Reference Link: https://www.theweek.in/news/sci-tech/2019/10/16/uae-launches-worlds-first-ai-university-with-100-scholarships.html

AI and scientific literature work in sync

When scholars choose a topic to work on their research, they need more sources or materials to review literature and add more value to their findings. According to Canadian science publishing’s article from last year, 2.5 million research papers are published annually while another unidentified source suggests that new researches are published around the world; approximately 1 million each year! Which is equal to one every 30 seconds. With the overload of new papers in each field and more growing every year it is practically impossible for scholars to keep with the information that is put out in each paper. Christian Berger’s team from the University of Gothenburg in Sweden, found a staggering number of papers on the subject; more than 10,000 in the same subject. Fortunately, the team had the support of an AI system, a writing investigation tool called Iris.ai.

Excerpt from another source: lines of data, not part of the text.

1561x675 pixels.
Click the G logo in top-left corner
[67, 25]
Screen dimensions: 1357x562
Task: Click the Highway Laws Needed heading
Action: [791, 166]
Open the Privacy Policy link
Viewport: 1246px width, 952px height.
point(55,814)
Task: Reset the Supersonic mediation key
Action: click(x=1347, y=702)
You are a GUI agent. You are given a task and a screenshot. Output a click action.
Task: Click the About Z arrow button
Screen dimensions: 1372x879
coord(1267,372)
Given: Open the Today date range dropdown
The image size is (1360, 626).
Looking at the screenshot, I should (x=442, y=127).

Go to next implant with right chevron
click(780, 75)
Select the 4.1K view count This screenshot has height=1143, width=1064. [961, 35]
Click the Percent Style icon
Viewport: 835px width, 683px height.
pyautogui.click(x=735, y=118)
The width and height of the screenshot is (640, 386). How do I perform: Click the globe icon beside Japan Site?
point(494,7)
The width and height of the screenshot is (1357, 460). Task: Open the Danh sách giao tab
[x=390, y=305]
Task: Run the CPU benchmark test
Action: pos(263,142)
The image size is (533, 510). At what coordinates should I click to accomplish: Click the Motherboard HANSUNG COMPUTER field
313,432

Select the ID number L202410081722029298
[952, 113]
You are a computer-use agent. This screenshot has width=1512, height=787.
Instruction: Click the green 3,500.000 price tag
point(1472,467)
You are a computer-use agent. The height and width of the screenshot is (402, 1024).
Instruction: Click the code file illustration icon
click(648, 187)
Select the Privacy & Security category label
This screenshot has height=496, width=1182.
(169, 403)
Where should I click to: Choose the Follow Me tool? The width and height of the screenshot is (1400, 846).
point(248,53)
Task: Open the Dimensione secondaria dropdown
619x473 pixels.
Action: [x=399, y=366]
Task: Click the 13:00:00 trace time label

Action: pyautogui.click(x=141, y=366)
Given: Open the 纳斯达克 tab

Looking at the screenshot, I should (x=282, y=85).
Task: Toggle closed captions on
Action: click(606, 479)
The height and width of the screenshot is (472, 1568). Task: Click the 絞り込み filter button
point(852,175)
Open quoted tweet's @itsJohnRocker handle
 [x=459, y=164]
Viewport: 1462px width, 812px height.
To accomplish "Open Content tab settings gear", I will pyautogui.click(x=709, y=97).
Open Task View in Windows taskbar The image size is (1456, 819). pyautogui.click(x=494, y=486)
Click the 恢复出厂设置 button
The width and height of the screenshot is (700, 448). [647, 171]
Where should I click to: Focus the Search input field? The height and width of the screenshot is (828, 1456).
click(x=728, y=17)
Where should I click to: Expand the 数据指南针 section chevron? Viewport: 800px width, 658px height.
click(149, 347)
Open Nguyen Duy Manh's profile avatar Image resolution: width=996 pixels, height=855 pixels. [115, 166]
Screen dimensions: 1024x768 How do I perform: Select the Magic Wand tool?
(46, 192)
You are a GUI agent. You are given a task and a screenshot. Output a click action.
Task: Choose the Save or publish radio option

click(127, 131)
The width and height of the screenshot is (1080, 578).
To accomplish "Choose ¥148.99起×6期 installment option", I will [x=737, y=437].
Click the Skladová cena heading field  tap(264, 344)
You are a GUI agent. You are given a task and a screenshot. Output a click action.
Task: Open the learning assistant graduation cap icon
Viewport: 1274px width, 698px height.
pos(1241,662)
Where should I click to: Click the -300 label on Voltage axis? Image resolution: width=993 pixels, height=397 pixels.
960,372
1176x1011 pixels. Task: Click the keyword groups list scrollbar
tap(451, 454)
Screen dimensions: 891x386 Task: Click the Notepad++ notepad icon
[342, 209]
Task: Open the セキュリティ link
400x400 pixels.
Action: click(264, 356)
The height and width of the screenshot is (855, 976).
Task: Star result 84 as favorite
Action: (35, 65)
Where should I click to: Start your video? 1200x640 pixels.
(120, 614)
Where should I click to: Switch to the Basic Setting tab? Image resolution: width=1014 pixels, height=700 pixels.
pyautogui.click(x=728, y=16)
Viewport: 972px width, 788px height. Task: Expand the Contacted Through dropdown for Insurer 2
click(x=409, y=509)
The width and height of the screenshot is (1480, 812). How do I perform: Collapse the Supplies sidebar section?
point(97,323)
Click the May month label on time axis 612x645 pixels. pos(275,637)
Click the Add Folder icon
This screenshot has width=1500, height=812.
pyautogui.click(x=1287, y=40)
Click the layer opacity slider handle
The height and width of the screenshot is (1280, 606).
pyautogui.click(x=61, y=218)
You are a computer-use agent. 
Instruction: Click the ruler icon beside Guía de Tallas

Iris.ai is an AI, a tool developed for scholars to make writing research papers easier. It is a Berlin-based company that claims to save 90% of time with 85% precision of data matching, has more than 70 m open access papers. Iris.ai is programmed to learn about the topic provided and perform an elaborate frequency analysis over the text. Then it read the words for which it needs to find results and additional material that could be helpful for the paper. It uses a 500-word description of the researcher’s issue, or the link of their paper and the AI restores a guide to thousands of coordinating reports. As the website suggests, it is a scientific writing assistant.

According to Berger, it was “a quick and nevertheless precise overview of what should be relevant to a certain research question”. Iris.ai is one among many of the new AI-based tools offering targeted results of the knowledge landscape. One such tool is called Semantic Scholar, produced by the Allen Institute for Artificial Intelligence in Seattle, Washington, and Microsoft Academic.

Although every instrument is different from each other and gives different output, they all provide researchers with a different look at the scientific literature than conventional tools such as PubMed and Google Scholar. Semantic Scholar is a browser-based search tool that mimics the engines like Google and it is free. But it is more informative than Google Scholar in terms of specific results required by researchers. Doug Raymond, Semantic Scholar’s general manager, says that one million individuals utilize their service every month. It uses natural language processing or NLP to extract data while building connections to determine if the information is relevant and reputable or not.

Artificial intelligence is saving a lot of time and making it easier and quicker to automate some procedures. In the academic publishing industry, the Al-based innovations are being produced and implemented to help both authors and publishers for peer reviews, searching published content, detecting plagiarism, and identifying data fabrication. AI could be costly, but it can accelerate a researchers’ access to new fields. More and more such AI tools are being developed to cater to various requisites of writing a paper, such as filtering topics for relevance, keyword search, etc.

Experts who need more assistance for their specific concerns might consider free Al­ tool such as Microsoft Academic or Semantic Scholar. While AI is easing so many burdens and saving time for a researcher, let’s not forget that it is still machine intelligence and may require human intervention here and there to make a paper more presentable and precise.